Memora Health uses AI to digitize and automate complex care workflows
Steven Loeb and Bambi Francisco Roizen speak with Manav Sevak, co-founder and CEO of Memora Health, a company using artificial intelligence to digitize and automate complex care workflows.
Our goal is to understand tech breakthroughs radically changing healthcare: the way we screen, diagnose and treat conditions and measure outcomes. And whether tech is helping or hurting our well-being physically and mentally.
Highlights from the interview:
- There’s a trend of healthcare starting to move more and more outside the walls of traditional clinical settings, and there's a premium starting to be put on how patients are managed in the home. There is still not great infrastructure in most of those settings to support patients that way, so a lot of the core technology stack is grounded in electronic health record systems, which have been designed to manage patients when they're directly in front a clinician. After they leave, a lot of the burden of managing those patients has been taken on by the clinicians, and Memora is built to play the role of the infrastructure that helps those care teams actually manage and support those patients.
- Every single care team tries to make sure that every patient gets some form of high touch care that is meaningful and engaging and personalized to that patient but, realistically, they just don't have the bandwidth to do it. And there aren't great technology tools that empower them or supercharge them to make sure that the limited time that they have is actually meaningful, top of license, and focused on core concerns that that patient has. Memora helps overcome that barrier by taking those manual steps off of those care team’s plate and surfacing data in an actionable way so that when they call that patient, all the background information that they need is already in front of them and that phone call is significantly more meaningful.
- The populations that Memora is most valuable to are usually the complex patients where’s a significant amount of work that they have to learn how to do in a very short period of time. It's very resource intensive, not just for the patient, but also for the care team. That inccludes patients newly diagnosed with cancer and starting a chemotherapy regimen, or new moms who have just delivered and are going home as a primary caregiver for the first time, or patients with multiple chronic conditions.

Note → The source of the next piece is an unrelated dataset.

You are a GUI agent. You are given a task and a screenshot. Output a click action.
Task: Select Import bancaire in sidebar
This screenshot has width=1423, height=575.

- Memoria interfaces with the medical record to make sure that when patients receives certain information and reminders that it's are specific to their problem list. The company has an entire clinical team in-house care delivery function that designs and maintains these different programs in 26 different clinical areas. That includes educational information around specific diagnoses that Memora writes, and then sends out on a set schedule for different types of patients, such as different symptom triage guidelines and different commonly asked questions.
- The company wants to spend more time in primary care, an area that accounts for a significant amount of revenue inside of health systems, so it has a really, really large population of patients that Memora can help impact and manage a lot more effectively. Others are neurology, bariatric surgery, endocrinology, and pulmonology. There are also populations that Sevak doesn’t believe would be a good fit where the patient is either critical enough, or struggling with something that is serious enough, where it just requires a human touch from a care team. That includes patients struggling with behavioral health challenges, and patients that are dealing with palliative care, where having some human touch throughout the entirety of the process is incredibly valuable.
- Memora used to work a lot with independent practices and individual physicians but, in reality, to deliver a very personalized engagement to a patient, it requires some customization for those sites and every single clinician has a slightly different workflow. Giving them the ability to customize that and having Memora's team work closely with them and give them guidance on what will and will not work has been really, really valuable. Memora has programs that are out of the box and it has worked with a handful of medical groups and digital health companies that are implementing those but it's not as if you can just create an account online, download the program yourself, and implement it and that's entirely intentional.
- Memoria takes a lot of pride in the outcomes that it helps drive and it also takes a lot of pride in being a very outcomes driven company. As a result, in the long term, the company will be paid on a value-based system. There always probably will be a small component that is a SaaS fee, because there's core maintenance of a software platform that Memora incurs, but the future is moving towards more value-based pricing.